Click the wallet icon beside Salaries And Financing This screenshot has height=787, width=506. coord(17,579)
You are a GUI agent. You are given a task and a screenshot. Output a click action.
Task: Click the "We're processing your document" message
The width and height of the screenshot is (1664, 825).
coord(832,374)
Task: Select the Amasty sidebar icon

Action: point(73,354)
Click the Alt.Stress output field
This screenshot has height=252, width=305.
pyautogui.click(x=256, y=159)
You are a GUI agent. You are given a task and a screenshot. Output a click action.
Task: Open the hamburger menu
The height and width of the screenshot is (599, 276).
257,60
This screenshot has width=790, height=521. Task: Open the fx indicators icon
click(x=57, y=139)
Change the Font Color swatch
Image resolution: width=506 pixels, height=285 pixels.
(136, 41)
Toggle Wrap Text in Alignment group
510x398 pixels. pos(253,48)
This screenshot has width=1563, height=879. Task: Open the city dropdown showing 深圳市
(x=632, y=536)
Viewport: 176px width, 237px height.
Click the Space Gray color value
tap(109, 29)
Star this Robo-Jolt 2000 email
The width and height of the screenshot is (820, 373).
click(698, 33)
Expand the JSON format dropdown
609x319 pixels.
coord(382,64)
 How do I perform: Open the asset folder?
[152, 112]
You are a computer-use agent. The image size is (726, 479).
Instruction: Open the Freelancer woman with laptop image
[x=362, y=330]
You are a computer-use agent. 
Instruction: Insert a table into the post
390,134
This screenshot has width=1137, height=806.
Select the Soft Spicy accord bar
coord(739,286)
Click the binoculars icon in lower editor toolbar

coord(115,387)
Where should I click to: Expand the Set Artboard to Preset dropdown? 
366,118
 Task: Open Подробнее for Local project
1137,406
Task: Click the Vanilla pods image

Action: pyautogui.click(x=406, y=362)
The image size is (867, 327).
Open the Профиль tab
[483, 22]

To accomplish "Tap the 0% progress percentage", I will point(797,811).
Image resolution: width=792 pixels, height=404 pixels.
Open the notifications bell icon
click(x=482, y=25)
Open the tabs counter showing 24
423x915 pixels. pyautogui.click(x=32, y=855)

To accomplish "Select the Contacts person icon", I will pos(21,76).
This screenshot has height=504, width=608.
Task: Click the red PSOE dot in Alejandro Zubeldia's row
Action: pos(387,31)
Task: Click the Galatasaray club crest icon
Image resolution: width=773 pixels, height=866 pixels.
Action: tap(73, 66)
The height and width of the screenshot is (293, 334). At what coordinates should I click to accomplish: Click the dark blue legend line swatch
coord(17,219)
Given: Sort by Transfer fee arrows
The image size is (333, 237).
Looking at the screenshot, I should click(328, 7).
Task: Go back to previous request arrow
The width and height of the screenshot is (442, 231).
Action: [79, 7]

+ + + + + + +

## [What this task involves]
Copy every one of the lines above verbatim, keeping their order.

## [Output of the task]
Click the wallet icon beside Salaries And Financing This screenshot has height=787, width=506. coord(17,579)
You are a GUI agent. You are given a task and a screenshot. Output a click action.
Task: Click the "We're processing your document" message
The width and height of the screenshot is (1664, 825).
coord(832,374)
Task: Select the Amasty sidebar icon

Action: point(73,354)
Click the Alt.Stress output field
This screenshot has height=252, width=305.
pyautogui.click(x=256, y=159)
You are a GUI agent. You are given a task and a screenshot. Output a click action.
Task: Open the hamburger menu
The height and width of the screenshot is (599, 276).
257,60
This screenshot has width=790, height=521. Task: Open the fx indicators icon
click(x=57, y=139)
Change the Font Color swatch
Image resolution: width=506 pixels, height=285 pixels.
(136, 41)
Toggle Wrap Text in Alignment group
510x398 pixels. pos(253,48)
This screenshot has width=1563, height=879. Task: Open the city dropdown showing 深圳市
(x=632, y=536)
Viewport: 176px width, 237px height.
Click the Space Gray color value
tap(109, 29)
Star this Robo-Jolt 2000 email
The width and height of the screenshot is (820, 373).
click(698, 33)
Expand the JSON format dropdown
609x319 pixels.
coord(382,64)
 How do I perform: Open the asset folder?
[152, 112]
You are a computer-use agent. The image size is (726, 479).
Instruction: Open the Freelancer woman with laptop image
[x=362, y=330]
You are a computer-use agent. 
Instruction: Insert a table into the post
390,134
This screenshot has width=1137, height=806.
Select the Soft Spicy accord bar
coord(739,286)
Click the binoculars icon in lower editor toolbar

coord(115,387)
Where should I click to: Expand the Set Artboard to Preset dropdown? 
366,118
 Task: Open Подробнее for Local project
1137,406
Task: Click the Vanilla pods image

Action: pyautogui.click(x=406, y=362)
The image size is (867, 327).
Open the Профиль tab
[483, 22]

To accomplish "Tap the 0% progress percentage", I will point(797,811).
Image resolution: width=792 pixels, height=404 pixels.
Open the notifications bell icon
click(x=482, y=25)
Open the tabs counter showing 24
423x915 pixels. pyautogui.click(x=32, y=855)

To accomplish "Select the Contacts person icon", I will pos(21,76).
This screenshot has height=504, width=608.
Task: Click the red PSOE dot in Alejandro Zubeldia's row
Action: pos(387,31)
Task: Click the Galatasaray club crest icon
Image resolution: width=773 pixels, height=866 pixels.
Action: tap(73, 66)
The height and width of the screenshot is (293, 334). At what coordinates should I click to accomplish: Click the dark blue legend line swatch
coord(17,219)
Given: Sort by Transfer fee arrows
The image size is (333, 237).
Looking at the screenshot, I should click(328, 7).
Task: Go back to previous request arrow
The width and height of the screenshot is (442, 231).
Action: [79, 7]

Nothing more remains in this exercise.